Wednesday, November 02, 2011

Regulations create jobs

just think of all the bureaucrats employed for this mess............
Next up was Randy Truckenbrodt of Randall Industries. Randy told us of a facility he purchased in the 1980s that had two small gasoline tanks buried on the property by previous owners. He wanted to dig up the old ones and replace them with one that would better serve his needs for his fleet of trucks.

Truckenbrodt contacted the government, secured permits, hired a contractor and dug up the two aging gasoline tanks. Then the nightmare began. The IEPA and other agencies began a long, drawn out game of questioning, demanding, and stalling Truckenbrodt’s work resulting in almost two decades of obstruction. A 50-some-foot hole was left open in the ground in the middle of his property for 17 years as government officials dallied on giving him permission to complete his construction. 17 years!

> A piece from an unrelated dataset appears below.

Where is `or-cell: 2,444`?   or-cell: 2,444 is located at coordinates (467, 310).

All during this time, Truckenbrodt’s property was in a purgatory unable to be sold, improved, or used easily by his company. Worse, all financial avenues were closed to him for the property. He could not refinance or get loans as the IEPA had the property on its trouble list.

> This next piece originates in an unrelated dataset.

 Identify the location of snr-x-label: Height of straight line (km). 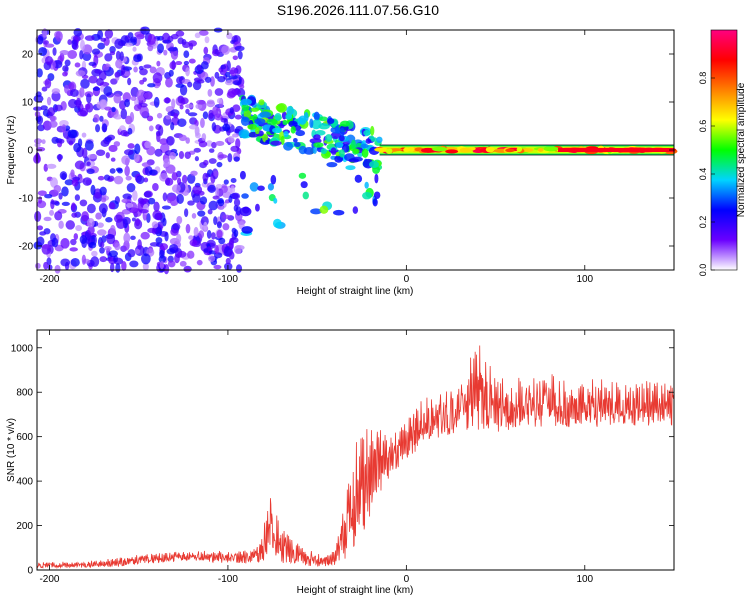
(356, 590).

Truckenbrodt noted that the environmental testing game is a major scam more often than not because the state encourages testing, and testing, and testing ’til the cows come home racking up costs the whole time. It’s so bad, Truckenbrodt said, that many contractors have told him they quietly urge clients to just go ahead and build their buildings, lay their driveways, or do other things without notifying the IEPA at all and cross fingers that the government will never find out about the work being done. The system, Truckenbrodt says, is so bad that it encourages people to break the law and cheat in order to avoid the jobs-killing regulatory nightmare that can sometimes take decades to get through.

More......

But hey, you can move your business to Indonesia.....problem solved.